DÉTAILS DE L'EXERCICE: Présentez toutes les lignes des enregistrements ci-dessous sous forme de liste JSON de chaînes, à raison d'une chaîne par ligne et sans les lignes vides. N'incluez pas les images dans la réponse.

ENTRÉES DE L'EXERCICE:
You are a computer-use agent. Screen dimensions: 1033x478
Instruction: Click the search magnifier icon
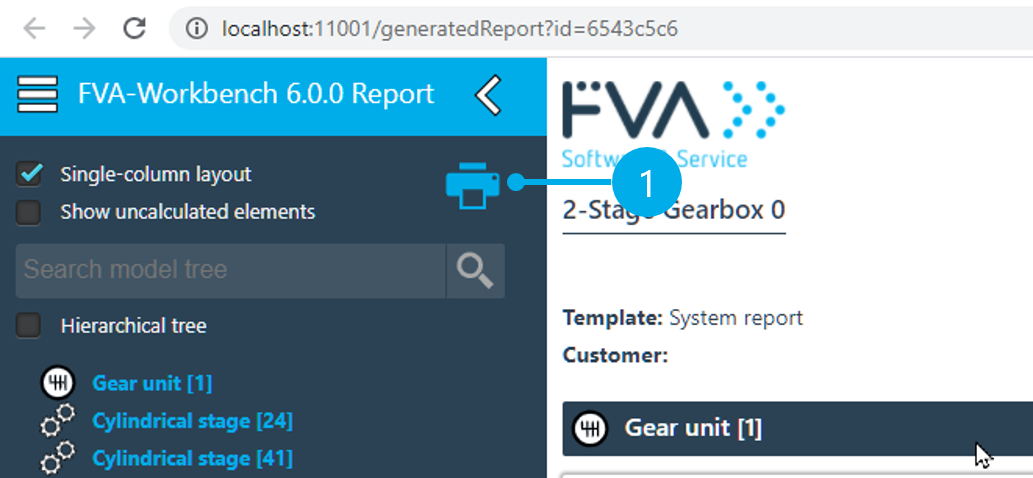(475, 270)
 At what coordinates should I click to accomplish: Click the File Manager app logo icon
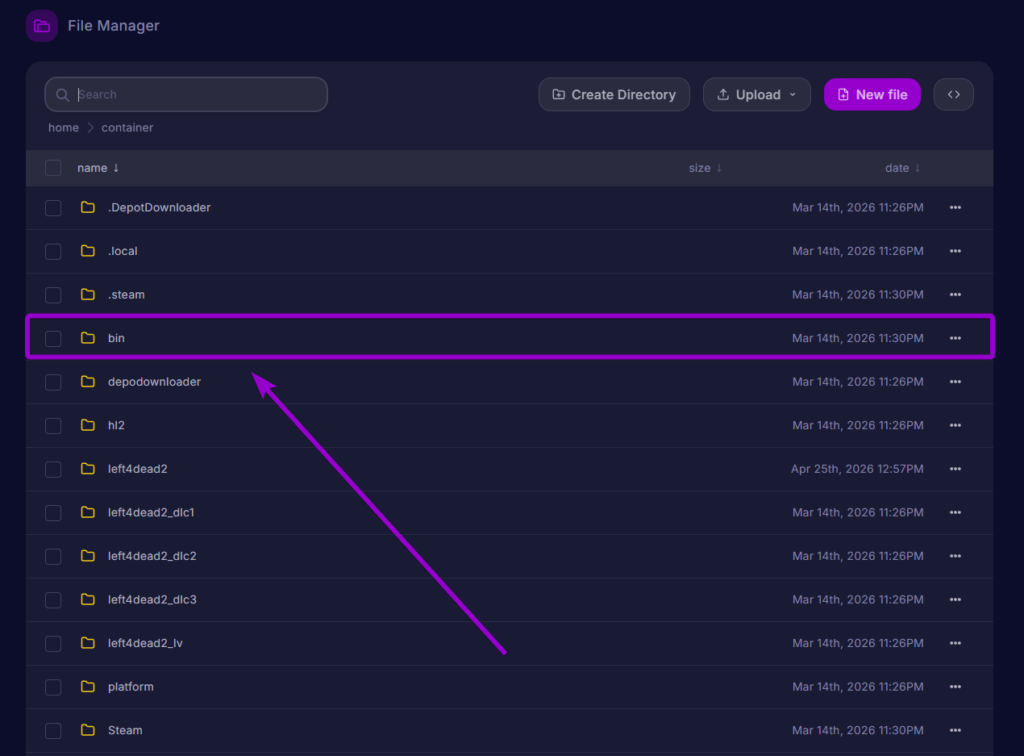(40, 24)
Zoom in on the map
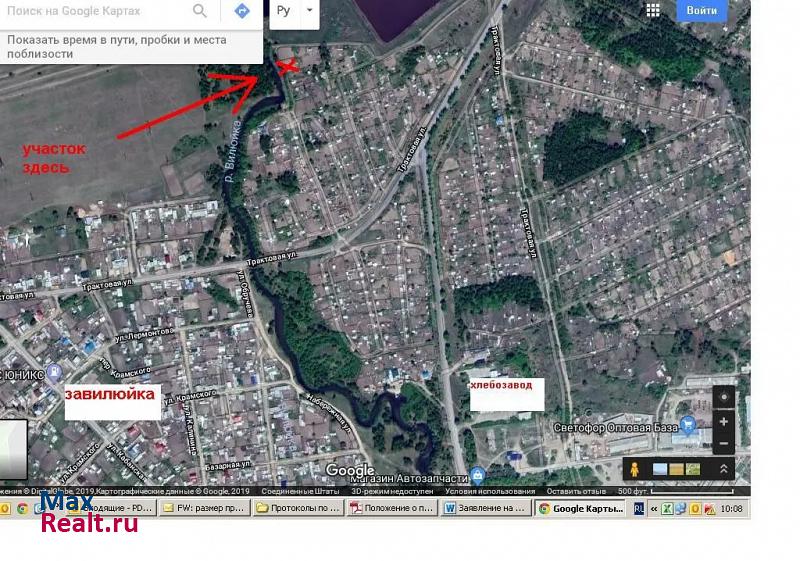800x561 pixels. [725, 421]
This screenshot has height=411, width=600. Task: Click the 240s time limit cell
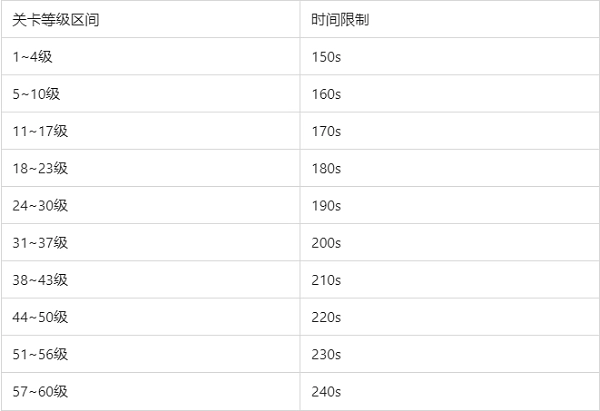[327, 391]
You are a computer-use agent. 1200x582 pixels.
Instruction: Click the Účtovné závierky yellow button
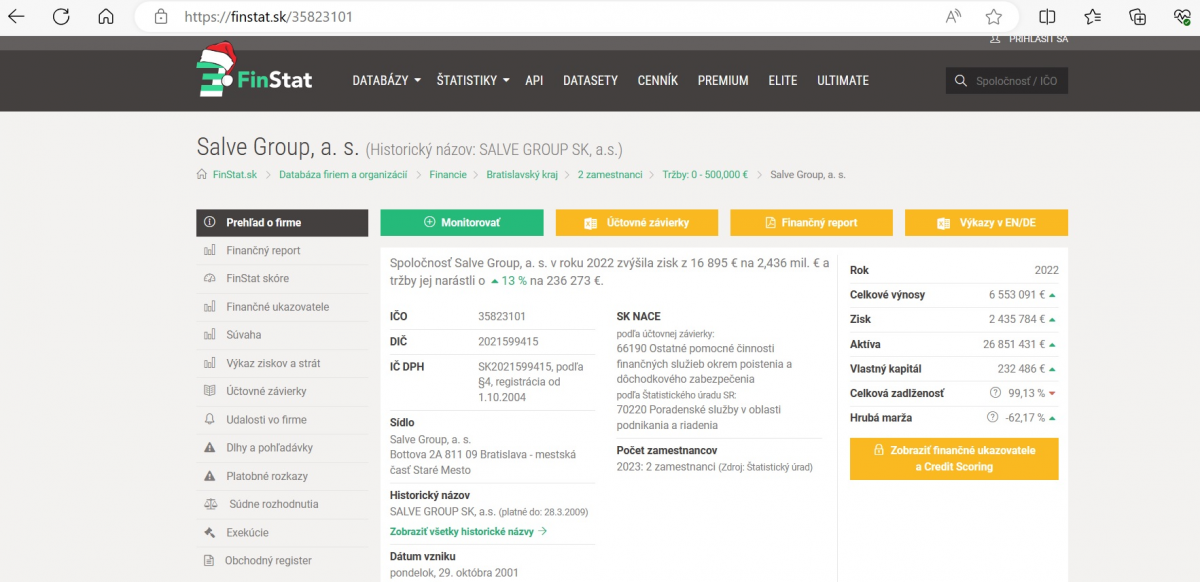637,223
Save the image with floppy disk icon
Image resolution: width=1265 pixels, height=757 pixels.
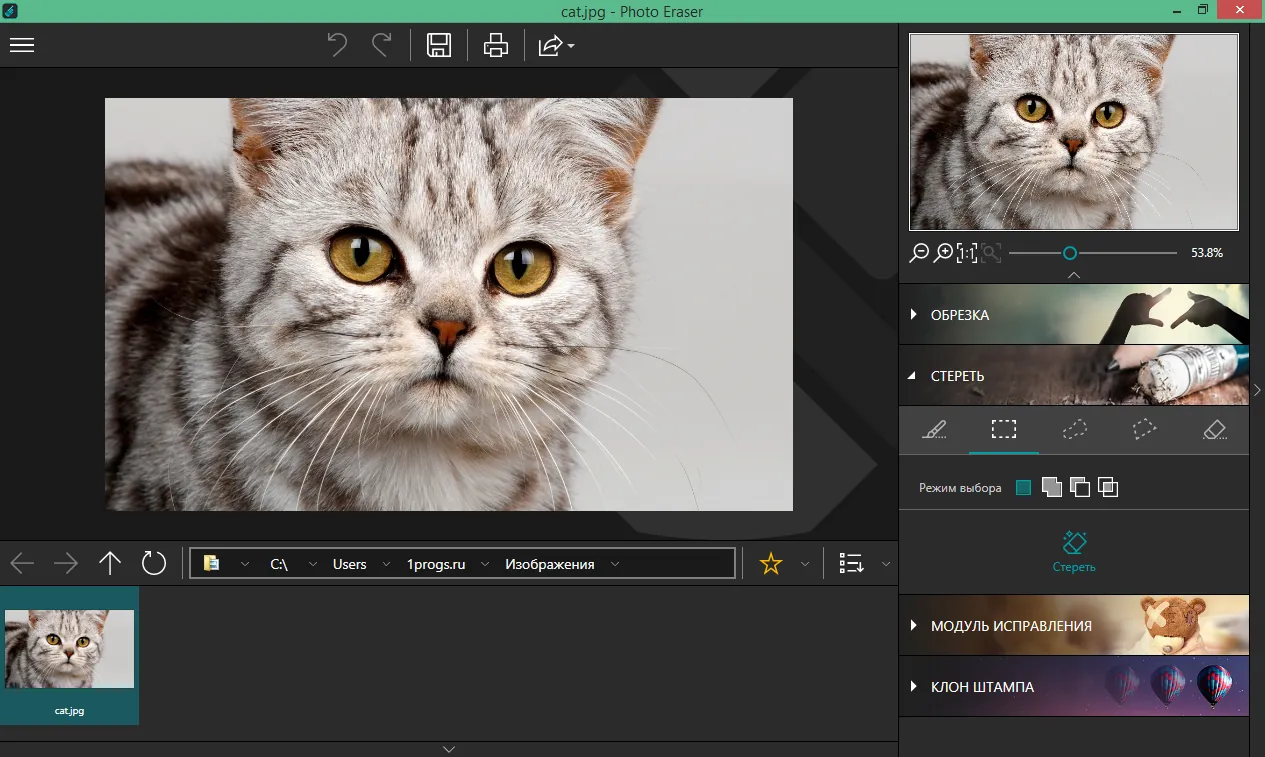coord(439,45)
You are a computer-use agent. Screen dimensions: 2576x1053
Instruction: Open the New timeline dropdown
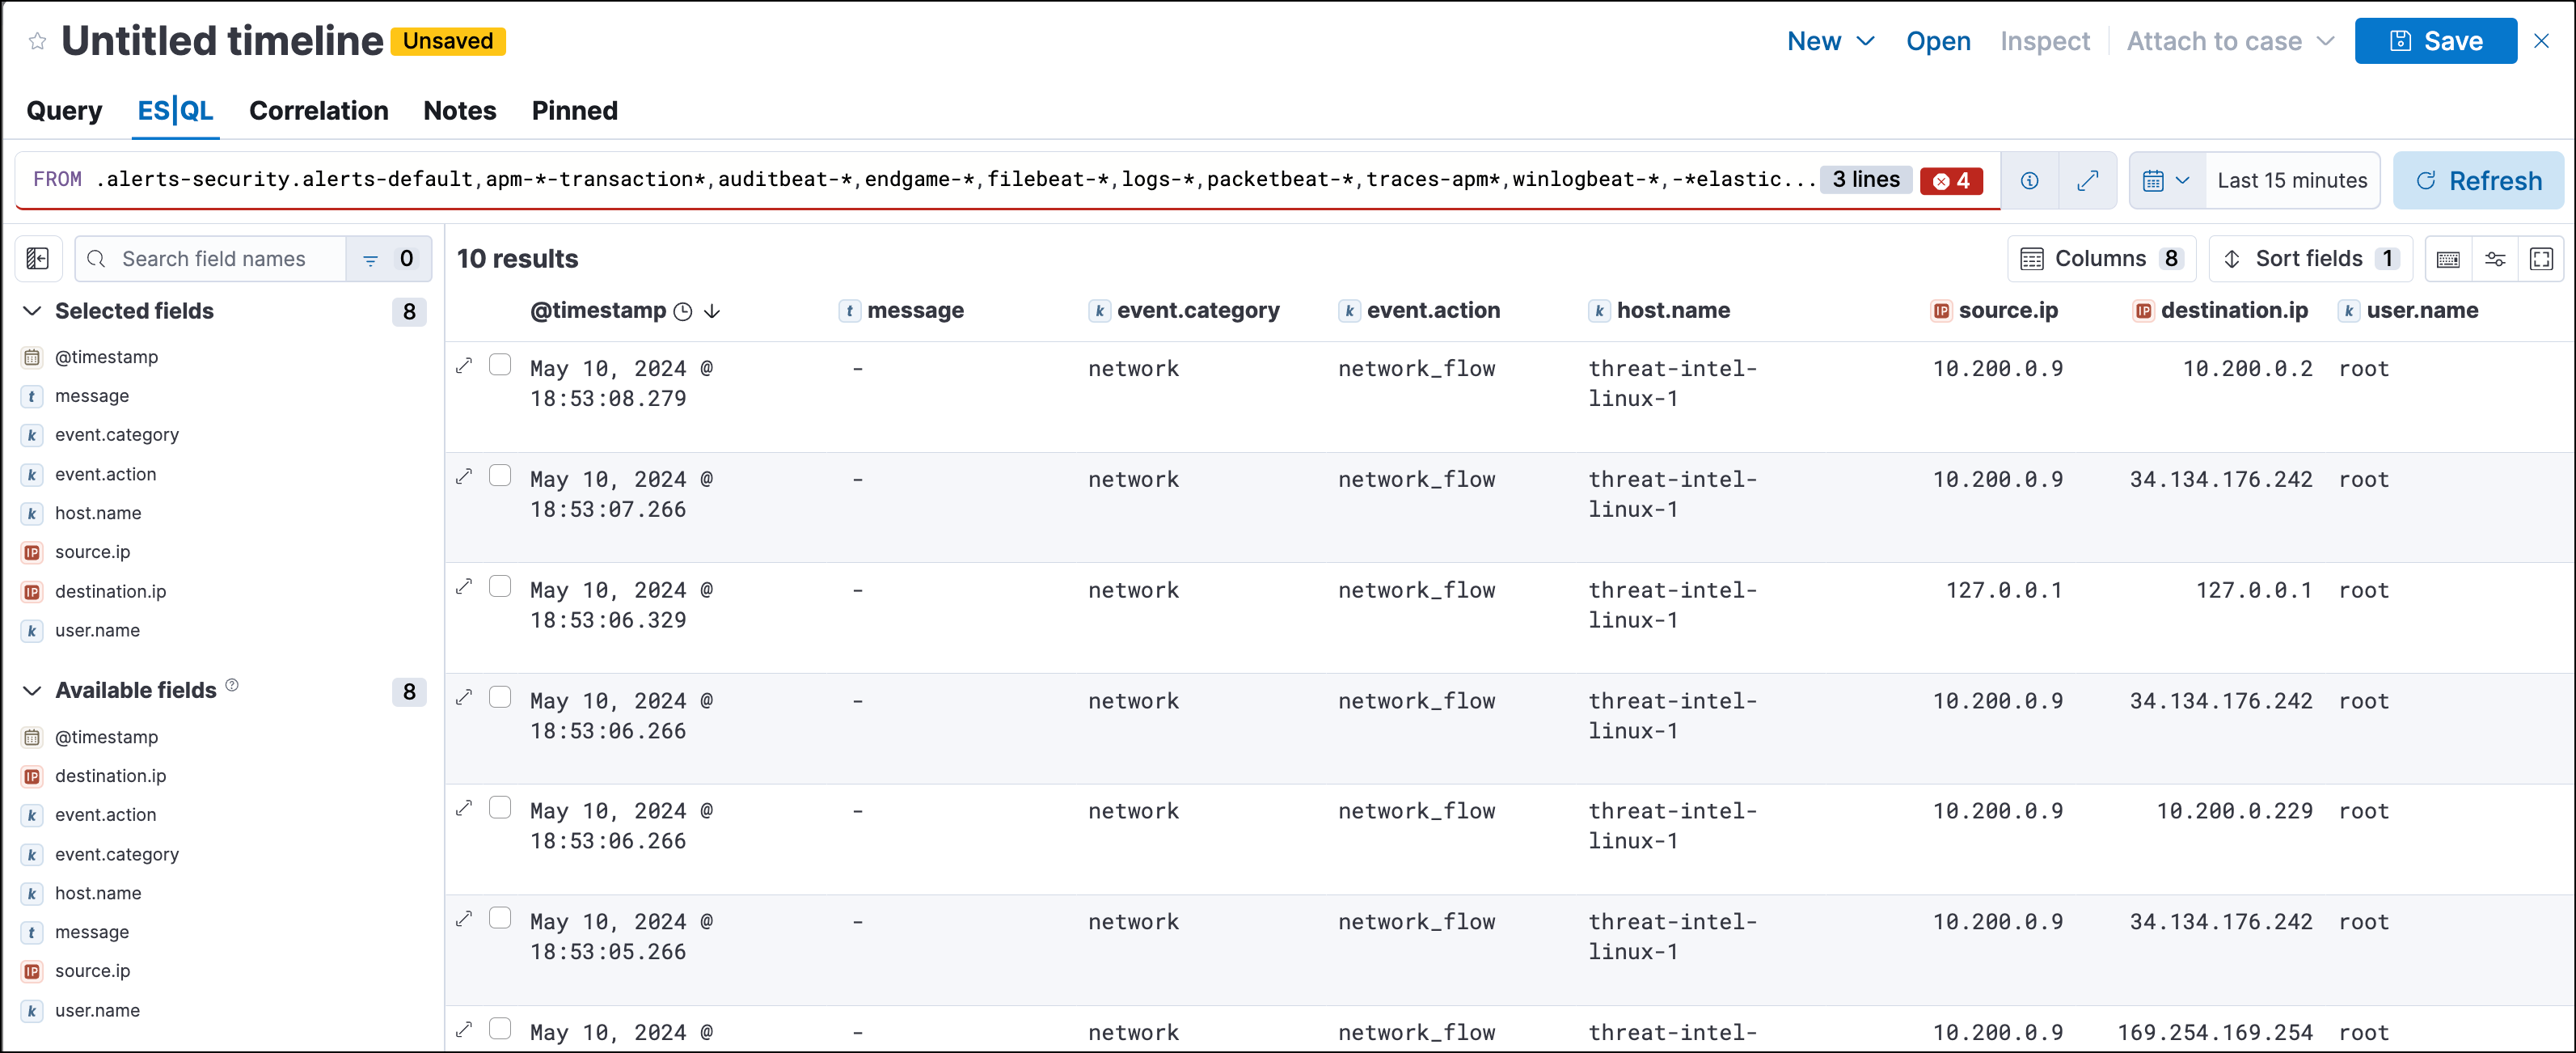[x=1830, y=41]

RÉPONSE ÉCRITE:
[
  "You are a computer-use agent. Screen dimensions: 1033x478",
  "Instruction: Click the search magnifier icon",
  "(475, 270)",
  " At what coordinates should I click to accomplish: Click the File Manager app logo icon",
  "(40, 24)",
  "Zoom in on the map",
  "800x561 pixels. [725, 421]",
  "This screenshot has height=411, width=600. Task: Click the 240s time limit cell",
  "[327, 391]",
  "You are a computer-use agent. 1200x582 pixels.",
  "Instruction: Click the Účtovné závierky yellow button",
  "637,223",
  "Save the image with floppy disk icon",
  "Image resolution: width=1265 pixels, height=757 pixels.",
  "coord(439,45)",
  "You are a computer-use agent. Screen dimensions: 2576x1053",
  "Instruction: Open the New timeline dropdown",
  "[x=1830, y=41]"
]